Un cavallo al galoppo in territori da esplorare
Ci eravamo visti qualche anno fa a Cortina. Ero andata lassù a presentare un mio libro e mi aveva invitato a cena a casa sua. Malgrado non ci sentissimo tanto, eravamo rimasti infatti molto legati. Parlare con lui era sempre uno scoppiettante piacere. Non posso dimenticare che è stato proprio Cesare De Michelis a capire per primo il mio talento e darmi la possibilità di pubblicare, dopo dieci anni di continui rifiuti da parte di tutti i maggiori editori.
Ormai stavo per desistere, quando Gabriella, moglie del professor Elvio Guagnini, con cui in quel momento lavoravo alla radio di Trieste, mi parlò di una nuova collana per autori esordienti della Marsilio a cui avrei potuto mandare il mio manoscritto. All’epoca gli esordienti non erano molto ambiti dalle case editrici. Anzi, si diffidava fortemente di loro e quella sembrò un’occasione da non perdere. Sembrano essere passati davvero millenni da quei tempi, ora che siamo nell’editoria usa e getta: se non vendi, sparisci.

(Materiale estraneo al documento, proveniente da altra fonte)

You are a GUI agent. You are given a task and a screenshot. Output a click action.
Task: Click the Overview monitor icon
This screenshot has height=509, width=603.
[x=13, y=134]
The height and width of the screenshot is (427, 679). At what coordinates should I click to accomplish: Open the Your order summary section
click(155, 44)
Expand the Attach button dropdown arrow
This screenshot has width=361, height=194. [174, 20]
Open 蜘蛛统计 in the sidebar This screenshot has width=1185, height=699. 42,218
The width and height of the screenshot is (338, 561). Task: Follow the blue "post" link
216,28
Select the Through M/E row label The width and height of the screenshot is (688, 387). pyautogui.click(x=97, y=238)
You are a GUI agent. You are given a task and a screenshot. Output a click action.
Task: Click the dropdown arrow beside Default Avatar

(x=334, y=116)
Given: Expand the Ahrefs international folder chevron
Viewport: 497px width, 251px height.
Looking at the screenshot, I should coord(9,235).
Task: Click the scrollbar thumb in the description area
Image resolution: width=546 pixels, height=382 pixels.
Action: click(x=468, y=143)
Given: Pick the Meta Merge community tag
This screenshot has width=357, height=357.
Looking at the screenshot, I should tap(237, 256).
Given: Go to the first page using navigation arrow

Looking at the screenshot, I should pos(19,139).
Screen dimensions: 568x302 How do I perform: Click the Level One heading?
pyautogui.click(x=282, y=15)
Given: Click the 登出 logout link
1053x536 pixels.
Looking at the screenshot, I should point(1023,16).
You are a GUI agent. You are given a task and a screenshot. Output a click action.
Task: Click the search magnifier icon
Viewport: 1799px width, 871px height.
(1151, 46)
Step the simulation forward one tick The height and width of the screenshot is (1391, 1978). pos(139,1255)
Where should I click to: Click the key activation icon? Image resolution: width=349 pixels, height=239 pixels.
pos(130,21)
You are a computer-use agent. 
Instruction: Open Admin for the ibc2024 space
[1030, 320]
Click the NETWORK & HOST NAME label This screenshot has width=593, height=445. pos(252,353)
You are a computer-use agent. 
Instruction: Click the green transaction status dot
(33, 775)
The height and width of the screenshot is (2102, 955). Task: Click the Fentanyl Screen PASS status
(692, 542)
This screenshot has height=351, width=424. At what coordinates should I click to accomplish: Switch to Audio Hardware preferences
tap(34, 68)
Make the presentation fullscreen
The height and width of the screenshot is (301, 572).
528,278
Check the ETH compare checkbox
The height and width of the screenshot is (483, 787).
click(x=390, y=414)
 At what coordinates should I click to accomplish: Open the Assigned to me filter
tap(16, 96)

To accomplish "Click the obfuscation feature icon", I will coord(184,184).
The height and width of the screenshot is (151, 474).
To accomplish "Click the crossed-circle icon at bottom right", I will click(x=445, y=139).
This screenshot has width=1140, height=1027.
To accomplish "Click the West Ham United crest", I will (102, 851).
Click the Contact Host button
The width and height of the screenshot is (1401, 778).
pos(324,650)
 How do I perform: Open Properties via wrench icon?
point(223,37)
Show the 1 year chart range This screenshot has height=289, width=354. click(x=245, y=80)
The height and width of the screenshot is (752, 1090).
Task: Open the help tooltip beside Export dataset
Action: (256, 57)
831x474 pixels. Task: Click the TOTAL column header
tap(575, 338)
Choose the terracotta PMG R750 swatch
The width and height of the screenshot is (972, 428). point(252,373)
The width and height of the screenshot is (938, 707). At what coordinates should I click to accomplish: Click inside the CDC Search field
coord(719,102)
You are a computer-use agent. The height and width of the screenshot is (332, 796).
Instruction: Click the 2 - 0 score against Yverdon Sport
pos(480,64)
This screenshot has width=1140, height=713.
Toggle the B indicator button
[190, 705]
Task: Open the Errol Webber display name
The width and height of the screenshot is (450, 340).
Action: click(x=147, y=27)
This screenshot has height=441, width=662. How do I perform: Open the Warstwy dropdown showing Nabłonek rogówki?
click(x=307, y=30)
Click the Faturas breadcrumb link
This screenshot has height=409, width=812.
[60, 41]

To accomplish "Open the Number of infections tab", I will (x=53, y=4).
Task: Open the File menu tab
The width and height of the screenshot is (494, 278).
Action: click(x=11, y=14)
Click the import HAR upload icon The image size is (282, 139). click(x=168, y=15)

Fu Elvio Guagnini a mandare poi La dormeuse eléctronique — così si chiamava l’inedito che lui aveva molto apprezzato — a De Michelis. In tempi relativamente brevi, Cesare mi chiamò per dirmi che gli era piaciuto e lo voleva pubblicare. Dopo di che scomparve per un anno. Pensavo fosse l’ennesimo abbaglio, invece semplicemente aveva avuto un grosso problema di salute che l’aveva obbligato a trascurare il lavoro. Il libro uscì poi nel maggio del 1989, con il titolo definitivo di La testa tra le nuvole.
Cesare era, come me, un cavallo pazzo, una persona capace di galoppare fuori dal seminato, del già detto, del già letto, del già provato. Devo a questa sua coraggiosa attitudine l’aver potuto fare il mio ingresso nel mondo della letteratura. Senza di lui, forse sarei rimasta, come ormai temevo, nel limbo degli inediti a vita. Abbiamo anche avuto dei gravi dissapori nel corso del tempo, dovuti al temperamento estremamente combattivo di entrambi, ma, dopo un periodo di allontanamento, ci siamo ritrovati, senza che la nostra amicizia e il nostro affetto reciproco ne avessero minimamente risentito. Cesare De Michelis amava profondamente il suo lavoro, amava la letteratura, amava i libri e, soprattutto, aveva il raro talento di scoprire i talenti. Lascerà un grande vuoto nel mondo editoriale.